Although not determinative, relator's contention that a member of the central committee of a political party does not hold a public office is without merit, the Supreme Court having expressly held to the contrary in State, ex rel. Hayes, v.Jennings (1962), 173 Ohio St. 370. Relator's reliance upon *Page 120 R. C. 3517.01(B)(3) and (9) is misplaced since the exceptions excluding candidates for election as officers of a political party from the definition of "candidate" and excluding officers of a political party from the meaning of "public office" apply only with respect to certain specified statutes, namely, R. C.3517.08 to 3517.15 and R. C. 3517.99. Furthermore, Section 4, Article II, of the Ohio Constitution, which prohibits members of the General Assembly from holding any public office, provides that "* * * this provision does not extend to officers of a political party, * * *" apparently recognizing that, otherwise, the provision precluding members of the General Assembly from holding any public office would prevent them from being officers of a political party.

Accordingly, we conclude that relator is not precluded by R. C. 3513.04 from being an independent candidate for the office of state representative since he did not seek party nomination for any office at the primary election but instead only soughtelection as a member of the Franklin County Democratic Central Committee

Relator further contends that two members of the respondent Board were disqualified by virtue of remarks they made prior to the filing of the protest. It is stipulated that respondent Jones, Chairman of the Franklin County Democratic Executive Committee, on or about June 13, 1980, stated that relator's candidacy was prohibited by law, and that respondent Casey, Executive Director of the Franklin County Republican Party, similarly expressed an opinion concerning relator's candidacy. It is further stipulated that, on or about July 23, 1980, respondent Jones was quoted in a newspaper as being "pretty emphatic" by a statement "saying he is a democrat one minute and then an independent the next." We find no basis for disqualification of either of these members of the respondent Board. While, in his position as a party officer, respondent Jones expressed certain feelings, there is no indication whatsoever that he did not proceed impartially and in good faith in determining the protest against relator's candidacy.

There has been some indication, especially in the amicuscuriae brief submitted by the person who filed the protest, that relator is somehow precluded from being an independent candidate by virtue of his holding the office of member of the Franklin County Democratic Central Committee. It is true *Page 121 that, in State, ex rel. Bigelow, v. Butterfield (1936), 132 Ohio St. 5, the Supreme Court stated, at page 7, that "* * * the term `independent' is inconsistent with the status of party affiliation." However, the foregoing was preceded by the following statement: "* * * We are of [the] opinion that the statutes do not contemplate permitting a candidate to assume the dual role of both a party and an independent nominee on the same ballot * * *." Id.

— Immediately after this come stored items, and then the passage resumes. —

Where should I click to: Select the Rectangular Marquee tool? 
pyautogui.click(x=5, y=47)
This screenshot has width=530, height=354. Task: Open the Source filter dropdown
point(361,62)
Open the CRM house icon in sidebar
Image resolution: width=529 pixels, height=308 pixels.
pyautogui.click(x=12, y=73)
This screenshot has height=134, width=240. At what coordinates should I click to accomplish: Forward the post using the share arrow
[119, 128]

In that case, certain persons sought to be candidates for the same office at the same election, both as party candidates and as independent (Union party) candidates. Likewise, it is true that, in Foster v. Bd. of Elections (1977),53 Ohio App.2d 213, at page 232, it is stated that:

"* * * There is a strong suggestion that a loser in a party primary is not an independent in terms of political philosophy; party allegiance was demonstrated by candidacy in the primary election. The independent candidacy in the general election of a defeated party primary candidate is suggestive of intraparty feuding. * * *"

Neither of these cases held that a member or officer of a political party cannot become an independent candidate. Rather, each case related to a specific instance, with Foster being concerned with application of R. C. 3513.04 with respect to a write-in candidate who had unsuccessfully sought party nomination for another office at the preceding primary election.

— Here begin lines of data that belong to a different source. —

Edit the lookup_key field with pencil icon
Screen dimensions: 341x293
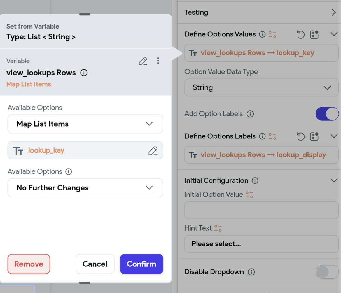(153, 151)
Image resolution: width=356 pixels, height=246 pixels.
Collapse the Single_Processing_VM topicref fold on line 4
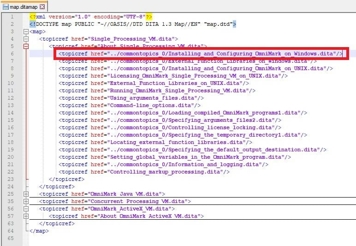26,39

There is no statutory prohibition against an officer of a political party seeking election for an office by filing nominating petitions as an independent candidate. While this may be inconsistent with the general philosophy of being "independent," there is no statutory prohibition. None of the respondents directly contend that being an officer of a political party prohibits a person from being an independent candidate for office, although the respondent Secretary of State, in his brief, states that "a member of a central committee of a political party can hardly claim to be a truly independent candidate." Even assuming this to be true, the issue is whether a member of a party central committee is precluded by law from being an independent candidate for elective office. There is no statutory prohibition. In addition, respondent Secretary of State, in his supplemental brief, refers to certain campaign literature used by relator identifying himself as a Democrat. *Page 122 No evidence in this regard has been directly submitted; but, in any event, this is more a matter of propriety of campaign methods, than a matter of qualification as an independent candidate.

Under Ohio law, "independent candidate" does not mean that one is not a member of a political party. Rather, it merely means that the person is seeking election to an office as an independent candidate, rather than pursuant to party nomination at the primary election. While the law of some states provides otherwise, under Ohio Law, any person, regardless of his political affiliation, may become an independent candidate for election to office if he timely files the requisite nominating petition, with the exception of a person who sought partynomination as a candidate for office at the preceding primary election.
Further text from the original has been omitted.